§ **SET PROBLEM**:
Write the next few paragraphs of the Dolphins–Texans game recap, picking up right after its last sentence.

§ **READING PASSAGE**:
--- BEGIN ---

The Dolphins finally looked like a real football team on Saturday night, as they pretty much demolished the expansion Houston Texans in Houston's new Reliant Stadium. This game was a reprieve for the Dolphins, who had struggled mightily in the first two games to even execute well, let alone win the games.

But on Saturday night, the Dolphins showed that they are, in fact, capable of playing at a professional level and doing it well. The most important part of the game - the first half, when the starters played - was almost all about Miami. It was a pleasure to watch.

On offense, the Dolphins' first two drives were long, sustained, consistent drives that each resulted in a touchdown. The first was 61 yards, the second was 69 yards. On each drive, the Dolphins mixed the run and the pass effectively, picking up short yardage when needed and having several long pass plays to compliment the running of Ricky Williams, who did not break any long runs, but picked up the short yardage when necessary.

Miami's third drive ended with a Jay Fiedler interception, while the 4th drive had a 22 yard gain nullified by a penalty, killing that drive. The last Miami drive of the 1st half went 44 yards in 2 minutes, ending with an Olindo Mare' field goal after a sack on a missed block by Mark Dixon at left tackle. In retrospect, Dixon apparently got confused about his assignment, but that can be fixed.

Sidebar: The Fiedler interception was on a deep post pattern by Chris Chambers down the right side of the field. Contrary to some reports, Fiedler did have enough time to throw the ball and did not have the ball slip out of his hand. He just put the ball in the wrong place against a 2 deep zone coverage - a very bad move.

Fiedler was apparently expecting Chambers to cut shallower and cross the field more diagonally, while Chambers headed more deeply into the endzone. Coach Wannstedt said after the game that Jay made the mistake on that play and shouldn't have thrown the ball into that coverage.

The Dolphins' defense also did their part, not allowing a single first down by the Texans until midway through the 2nd quarter. In the first half, the Texans had just 29 rushing yards, 46 passing yards, 4 first downs (1 by penalty) and QB David Carr was sacked 3 times. Overall, the Dolphins' defense shut down the Texans in the first half.

Sidebar: The Texans did have a couple of occasions where their primary receiver got open deep against the Miami secondary. In one instance, David Carr hit Corey Bradford for an apparent 82 yard touchdown, only to have it called back on a penalty. On the play, Bradford got way behind the Dolphins' defensive backs and was all alone.

--- END ---

§ **GIVEN RECORDS**:
--- BEGIN ---

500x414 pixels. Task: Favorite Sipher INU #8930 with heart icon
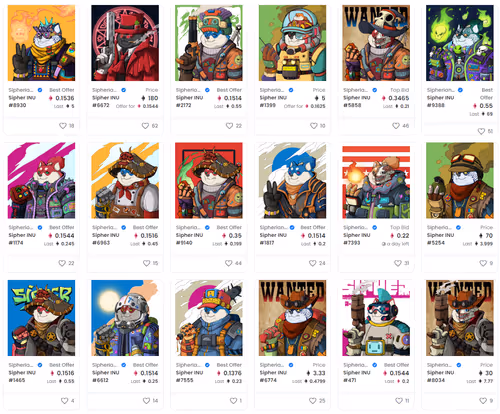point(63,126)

--- END ---
--- BEGIN ---

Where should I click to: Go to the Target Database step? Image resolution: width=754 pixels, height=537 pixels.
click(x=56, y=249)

--- END ---
--- BEGIN ---

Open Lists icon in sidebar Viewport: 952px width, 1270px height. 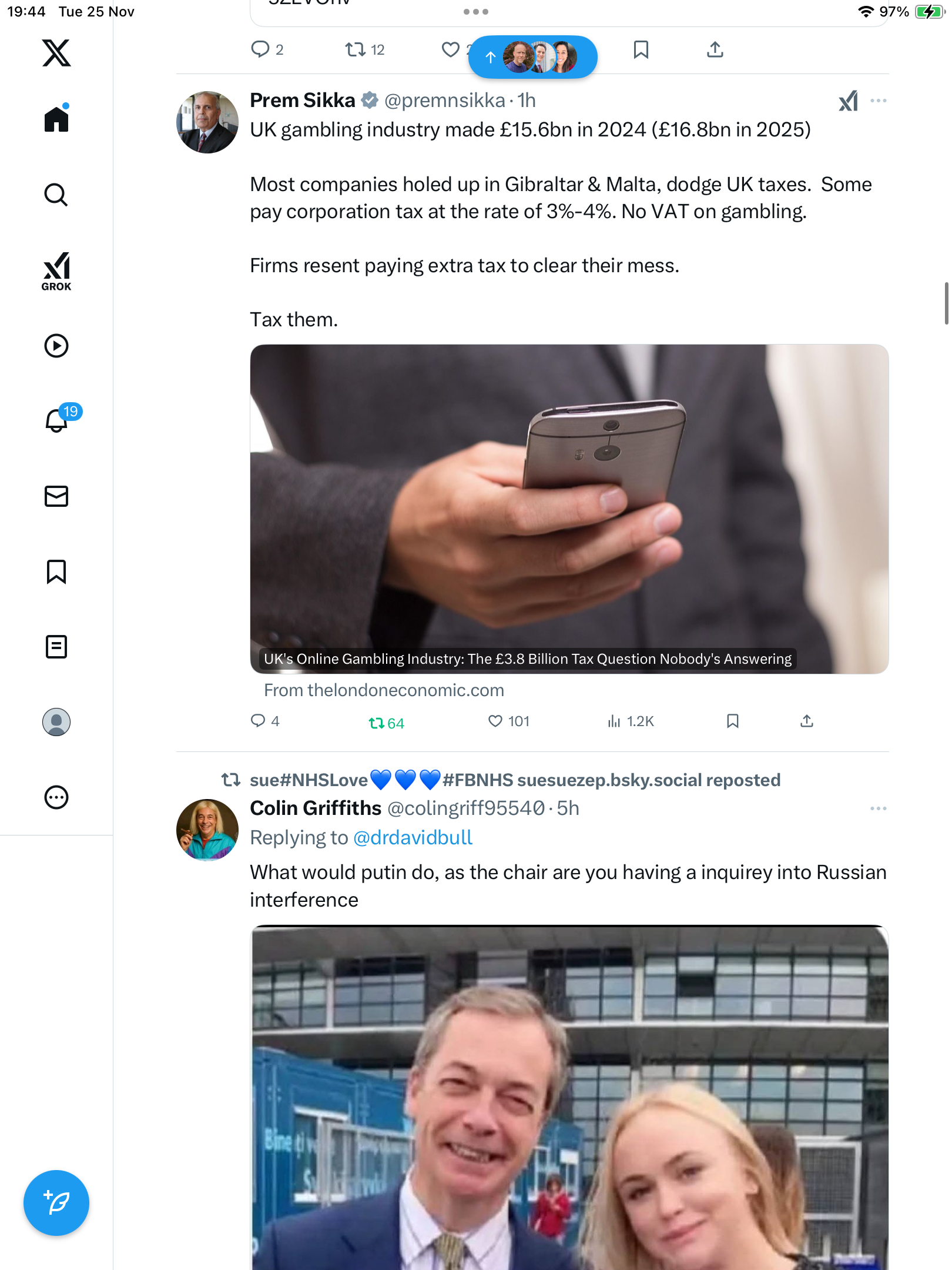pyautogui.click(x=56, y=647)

--- END ---

§ **RESPONSE TO THIS TASK**:
This is clearly the result of some mixups in coverage by the starting secondary. By all accounts, Surtain and Brock Marion were the principal guys who got beaten on this play. It's just a personal opinion, but I don't think there is any cause for concern because of this play. Surtain, Marion, Madison and Freeman will be fine in the regular season. All these guys are experienced veterans and this was just a pre-season goof.

The second half of this game was not nearly as one-sided as the first half, but Miami pulled most of their starters after the half and Houston sat theirs down after one or two series in the 3rd quarter.

The offense did a good job moving the ball, but didn't have much success getting it into the endzone, until Jamar Fletcher gave them the ball at the Houston 22 with an interception. From there, the Dolphins punched it in on a 1 yard Robert Edwards run.

The rest of the 2nd half was a back-and-forth struggle that saw another Houston touchdown nullified by a penalty and Miami commit 4 penalties in one 7 play "drive". It was not particularly interesting to watch.

Overall, the Dolphins accomplished what they needed to accomplish in this game. They got back on track for the regular season, finding the running game, opening up the passing attack and playing excellent defense. More importantly, however, they eliminated the stupid mistakes that dogged them for most of the previous two games.

GOOD STUFF:

The running attack worked well for the first time this summer. The Dolphins did not have an exceptional rushing average, but converted nearly all short-yardage situations with the power running of Ricky Williams, Rob Konrad and Robert Edwards. All 3 of Miami's touchdowns were short yardage rushing touchdowns and the Dolphins totaled 163 yards rushing on the night.

The passing game improved, with the exception of Jay Fiedler's interception. Dolphins' quarterbacks were only sacked once all night against Dom Caper's aggressive blitzing defense. The Dolphins completed 67% of their passes for 190 yards.

Blocking with the new line was the best it's been since the pre-season started, opening holes for the running backs and protecting the passer.

And the offense converted 54% of their 3rd down attempts.

On defense, the Dolphins held the Texans to 152 total yards and just 39 yards rushing, while taking down their quarterbacks 5 times. The defensive line did a good job stacking the LOS, even without Tim Bowens, who sat out the game, and pressuring the opposing quarterback. All of the linebackers were very active, each having some good plays and the Dolphins' defensive backs had 2 interceptions.

Special teams also had a good night, not committing any terrible errors. Mark Royals had a 43.5 yard-per-punt average and put 3 of his 4 punts inside the Texans' 20 yard line. Olindo Mare' made his only field goal and the punt return and coverage teams did a very good job, averaging 9.8 yards per return, while holding the Texans to a measly 3 yards per punt return.

THINGS TO WORK ON:

There was one area that really stood out on Saturday night as needing work and that was the Dolphins' defensive backs allowing the Texans' receivers to get behind them on deep routes. In several cases, receivers beat Surtain, Marion and Freeman deep. In one case, it appeared that the Texans' had an 82 yard touchdown pass before the play was nullified by a penalty.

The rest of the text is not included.